一方で中小の現場では「無料チャットAIで伝説の剣を作れ」みたいな期待が起きやすい。
結局、AI活用は本業と地続きで扱えるかから逃げられない。
Key Facts(本文から抜粋)
- ここで言うAIは「無料のChatGPTやCopilotの類」。
- この記事は「AIの使い方講座」ではなく、事業の地形図(地続きか、飛び地か)の話。

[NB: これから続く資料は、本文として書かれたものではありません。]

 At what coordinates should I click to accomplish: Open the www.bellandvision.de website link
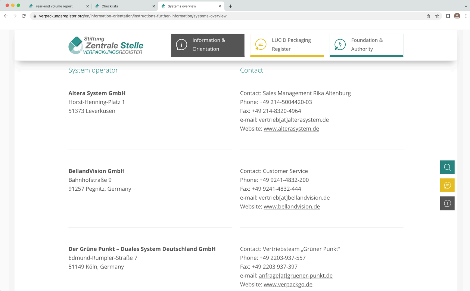point(292,206)
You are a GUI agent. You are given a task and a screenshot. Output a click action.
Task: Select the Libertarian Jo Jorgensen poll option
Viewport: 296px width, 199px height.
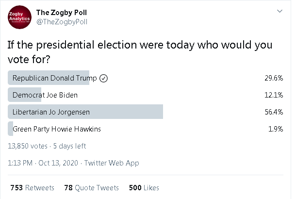[146, 112]
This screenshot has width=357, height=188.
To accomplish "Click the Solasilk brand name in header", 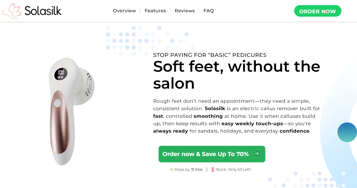I will [43, 11].
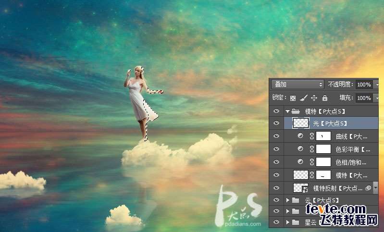
Task: Collapse the 模特 layer group
Action: click(x=288, y=111)
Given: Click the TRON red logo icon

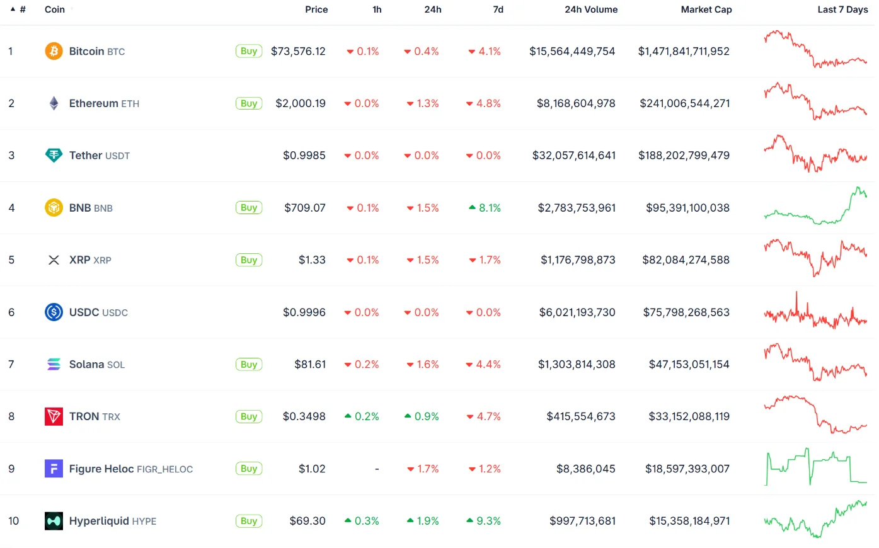Looking at the screenshot, I should pyautogui.click(x=54, y=416).
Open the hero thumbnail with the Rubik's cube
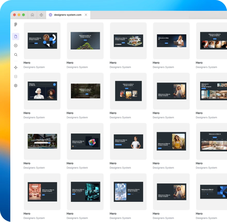The image size is (227, 222). [x=85, y=141]
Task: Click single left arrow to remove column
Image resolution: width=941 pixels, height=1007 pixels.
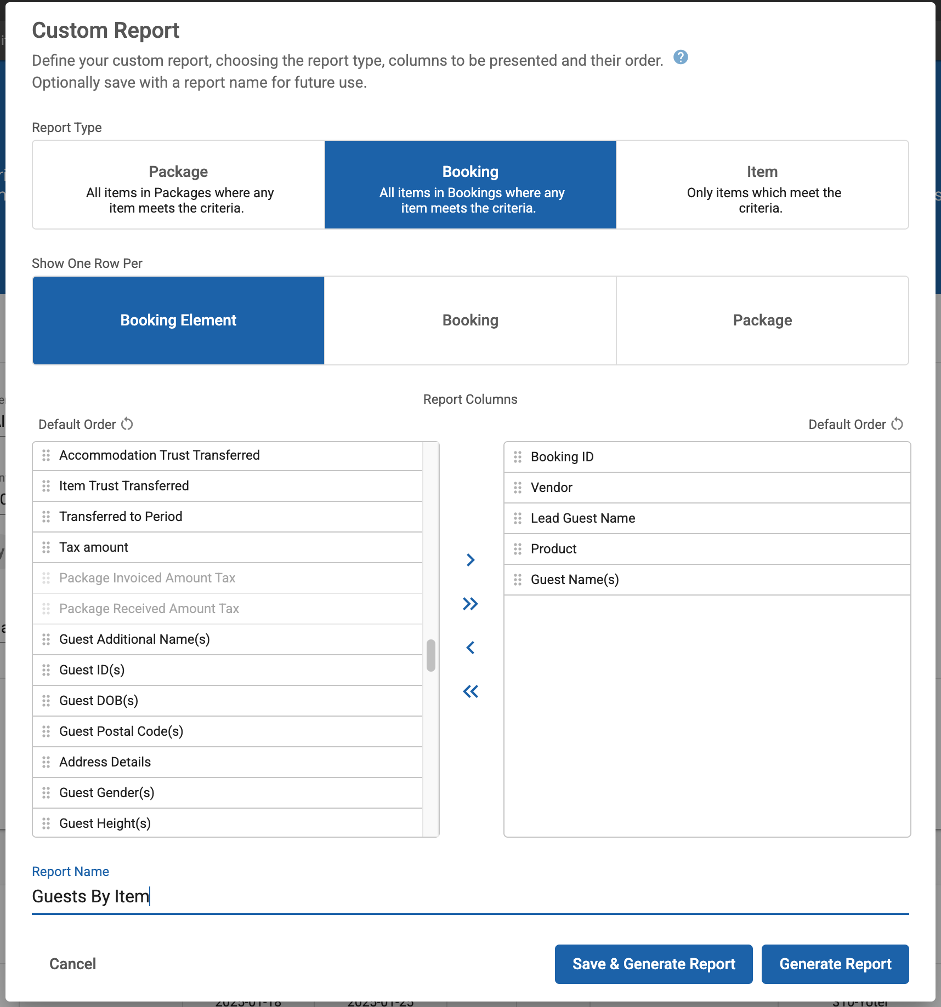Action: 470,648
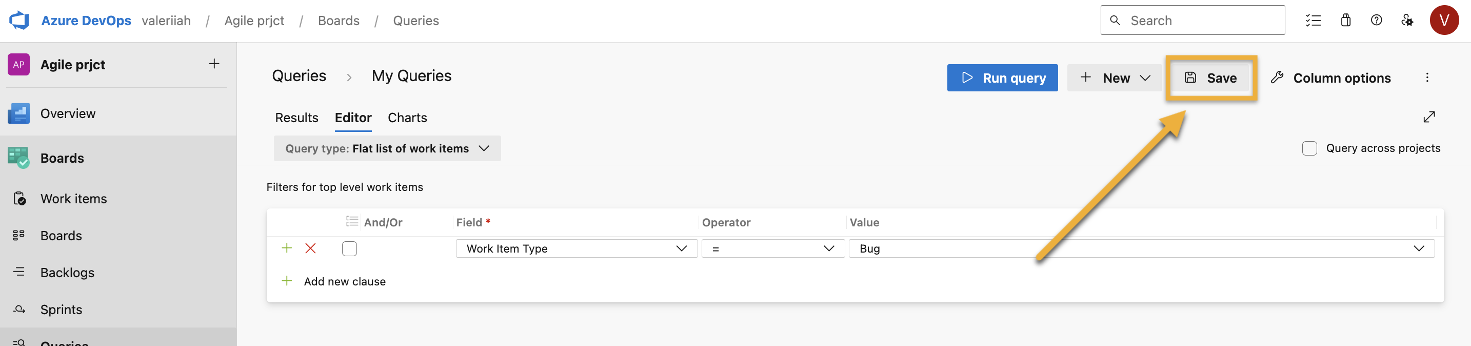
Task: Save the current query
Action: point(1211,78)
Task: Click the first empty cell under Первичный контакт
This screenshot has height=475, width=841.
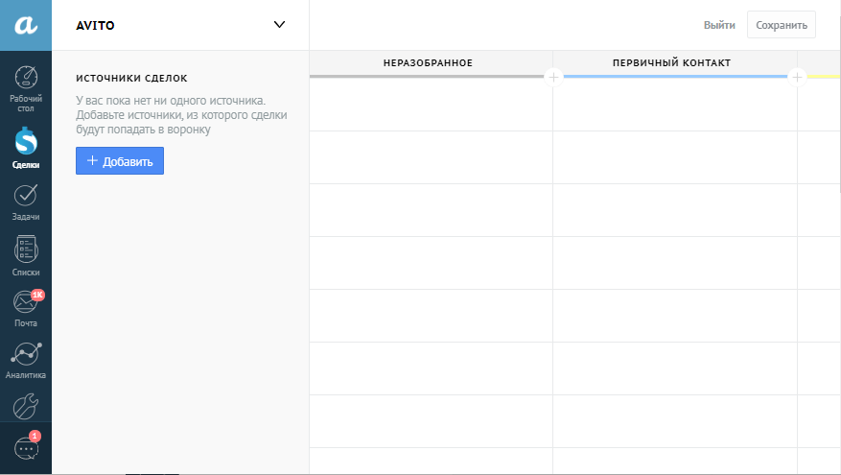Action: (674, 105)
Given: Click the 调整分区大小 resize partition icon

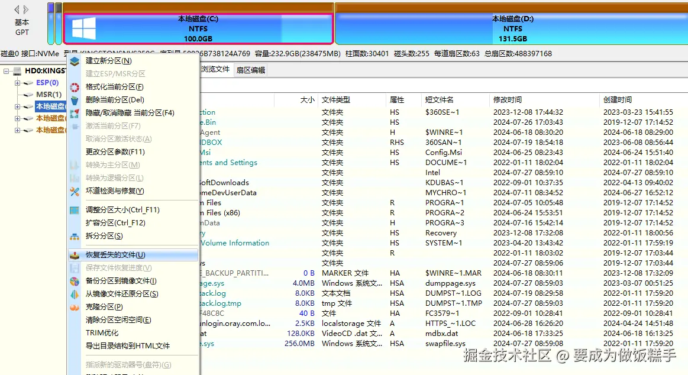Looking at the screenshot, I should [74, 210].
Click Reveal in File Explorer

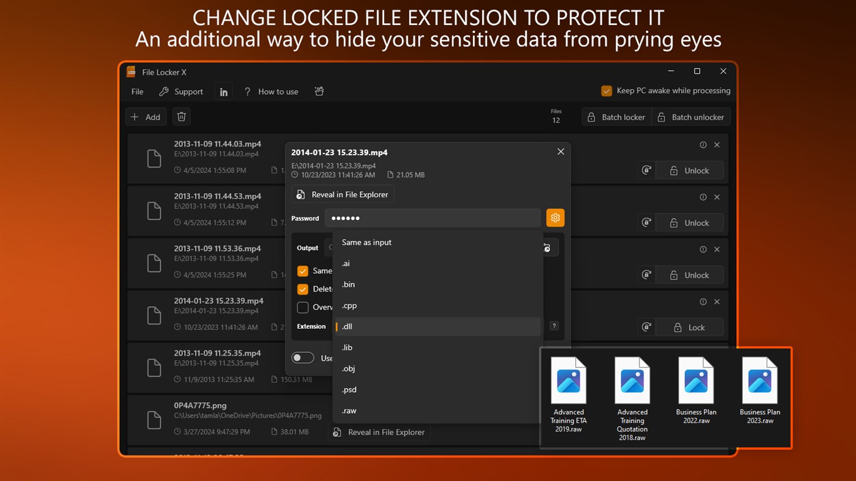[x=342, y=194]
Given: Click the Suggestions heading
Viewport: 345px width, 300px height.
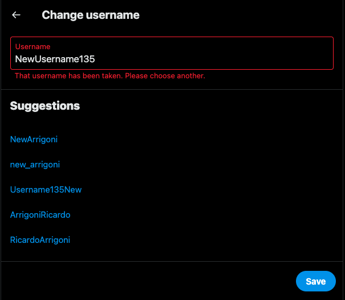Looking at the screenshot, I should (x=44, y=106).
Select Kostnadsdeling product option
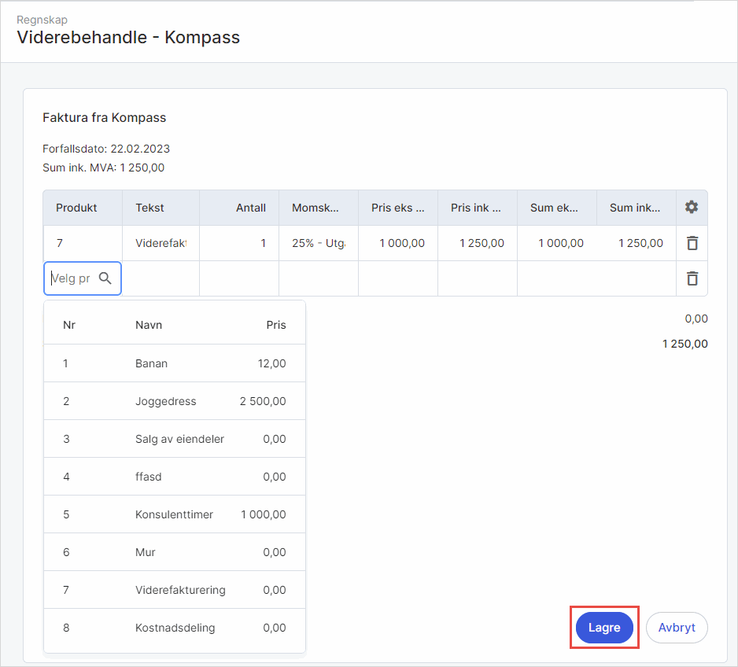This screenshot has width=738, height=667. [174, 628]
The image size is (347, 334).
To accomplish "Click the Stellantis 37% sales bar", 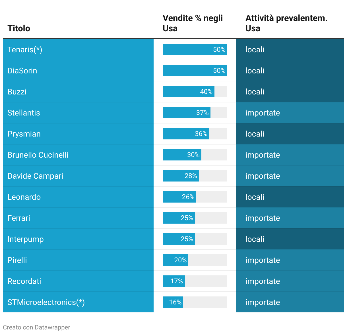I will tap(186, 113).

- AIは「メイン武器」よりも、強化パーツ(バッファー)として使われやすい。
- 大手は“3年スパン”で投資し、中小は“今すぐ無料で効くやつ”を求めがち。
- 無料チャットAIでどうにかできる範囲ではなく、実際はAPI等で組み込んでいる例が多い。
- 弊社は「お年寄り〜ファミリー層」「駆け込み寺」的な文脈で、AIを柱にしづらい。
Q&A(本文にある範囲で)
Q1. この記事はAIの使い方解説?
A. いいえ。「事業の地形図(地続きか、飛び地か)」の話です。
Q2. AIは会社の“メイン武器”になりうる?
A. 多くは補助・強化パーツになりやすく、メイン武器化は「与える側」に回った時になります。
Q3. 大手と中小でAIの時間軸が違うのはどこ?
A. 大手は“3年スパン”で投資し、中小は“今すぐ無料で効くやつ”を求めがち。
Q4. 弊社がAIセミナーに乗りづらい理由は?
A. 顧客層・商材・仕事の型が「待ちの仕事/駆け込み寺」寄りで、AIを柱にして次へ繋げるバックエンドが薄い、と本文で整理されています。
「AIでなんかできないか」の圧(中小企業の現場あるある)
「AIでなんかできないか。お前ら考えてこい」
※ここで言うAIは、無料のChatGPTやCopilotの類。
まるでAIを何でもできる魔法だと思ってる。しかも良くも悪くも、結果が出ない限り反論は基本スルー。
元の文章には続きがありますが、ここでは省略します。